Les gouttelettes ont été détectées à des hauteurs allant jusqu’à 1.5 mètre pendant 20 secondes ou plus après le début du rinçage. Les chercheurs ont détecté un plus petit nombre de gouttelettes dans l’air lorsque les toilettes étaient rincées avec un couvercle fermé, mais pas de beaucoup, ce qui suggère que des gouttelettes en aérosol se sont échappées par de petits espaces entre le couvercle et le siège. Il y avait une augmentation de 69.5% des niveaux mesurés pour les particules de taille entre 0.3 à 0.5 micromètre, une augmentation de 209% pour les particules de taille entre 0.5 à 1 micromètre et une augmentation de 50% pour les particules de taille entre 1 à 3 micromètres.
Outre les plus petits aérosols, les aérosols comparativement plus gros posent également un risque dans les zones mal ventilées, même s’ils subissent une décantation gravitationnelle plus forte.

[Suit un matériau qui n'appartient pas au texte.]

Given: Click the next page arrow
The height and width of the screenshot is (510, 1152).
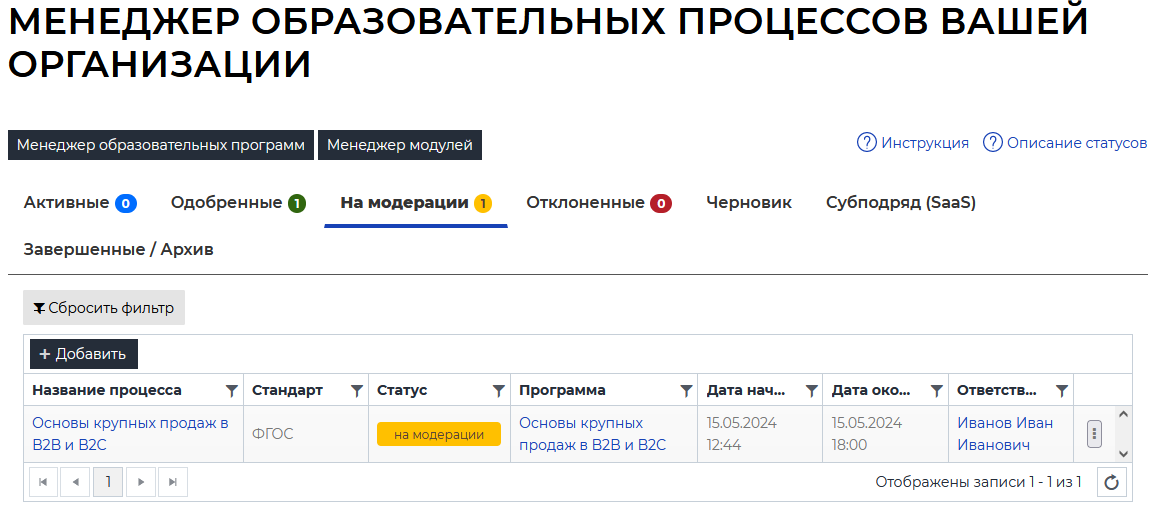Looking at the screenshot, I should pyautogui.click(x=140, y=482).
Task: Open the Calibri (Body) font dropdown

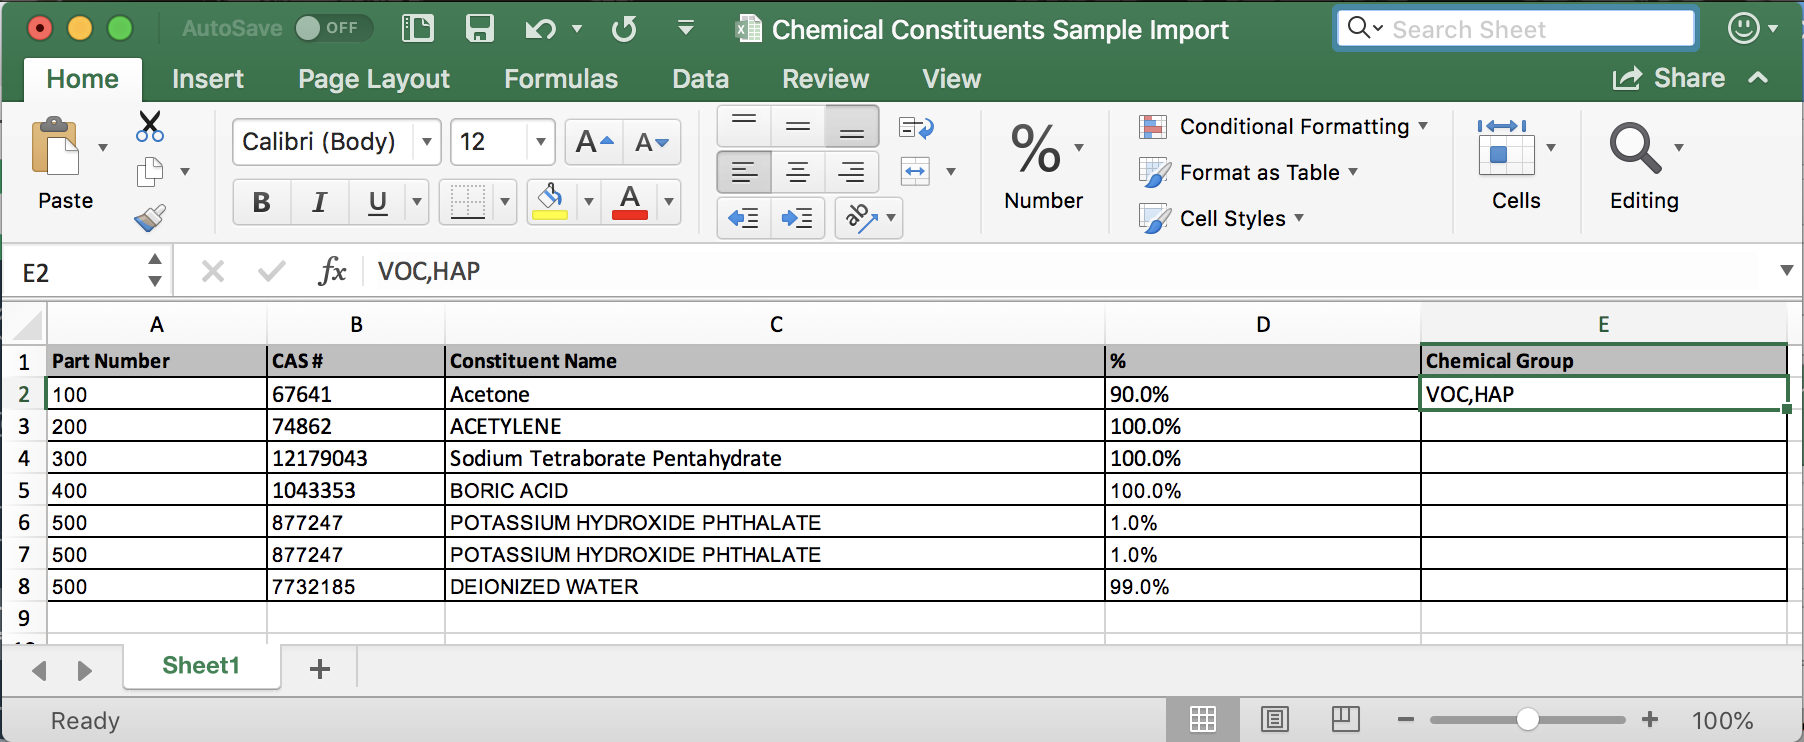Action: 427,142
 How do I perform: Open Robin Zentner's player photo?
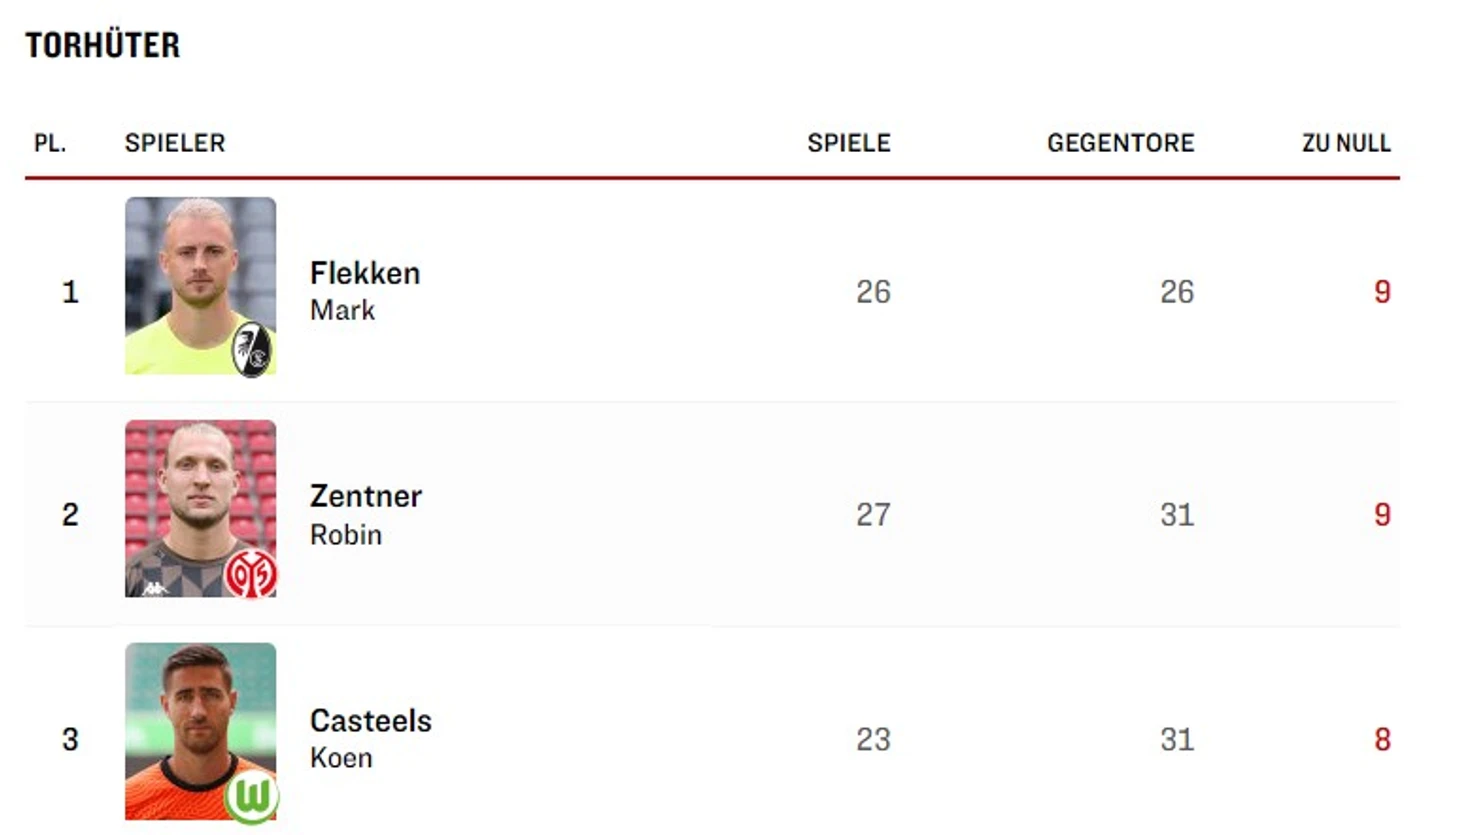coord(200,509)
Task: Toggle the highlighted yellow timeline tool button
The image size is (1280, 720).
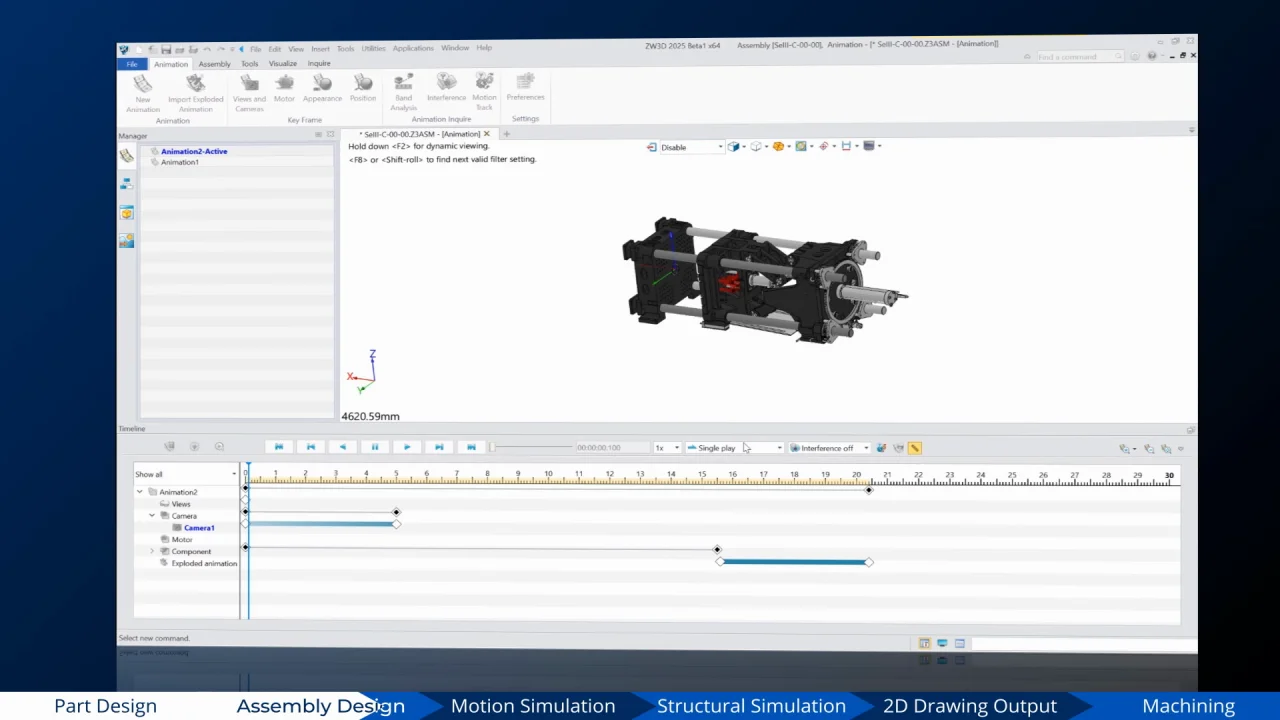Action: tap(914, 448)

Ils subissent souvent une évaporation rapide dans l’environnement ambiant et les diminutions de taille et de masse qui en résultent, ou la formation éventuelle de noyaux de gouttelettes peut permettre aux microbes de rester en suspension pendant plusieurs heures.
Une réadaptation des systèmes de ventilation publics
« L’étude suggère que l’incorporation d’une ventilation adéquate dans la conception et le fonctionnement des espaces publics aiderait à prévenir l’accumulation d’aérosols dans les zones à forte occupation telles que les toilettes publiques. La bonne nouvelle est qu’il n’est peut-être pas toujours nécessaire de réviser l’ensemble du système, car la plupart des bâtiments sont conçus selon certains codes. Il peut s’agir simplement de rediriger le flux d’air en fonction de la disposition des toilettes », déclare Manhar Dhanak, président du département Océan et génie mécanique de la FAU.
Au cours de l’échantillonnage de 300 secondes, les toilettes et l’urinoir ont été rincés manuellement cinq fois à 30, 90, 150, 210 et 270 secondes, la poignée de rinçage étant maintenue enfoncée pendant cinq secondes consécutives. Les toilettes ont été nettoyées en profondeur et fermées 24 heures avant la réalisation des expériences, le système de ventilation fonctionnant normalement. La température et l’humidité relative dans les toilettes étaient respectivement de 21 degrés Celsius et 52%.
« Les gouttelettes en aérosol jouent un rôle central dans la transmission de diverses maladies infectieuses, y compris la COVID-19, et cette dernière recherche de notre équipe de scientifiques fournit des preuves supplémentaires soutenant le risque de transmission d’infection dans des espaces confinés et mal ventilés », conclut Stella Batalama, doyenne du College of Engineering and Computer Science.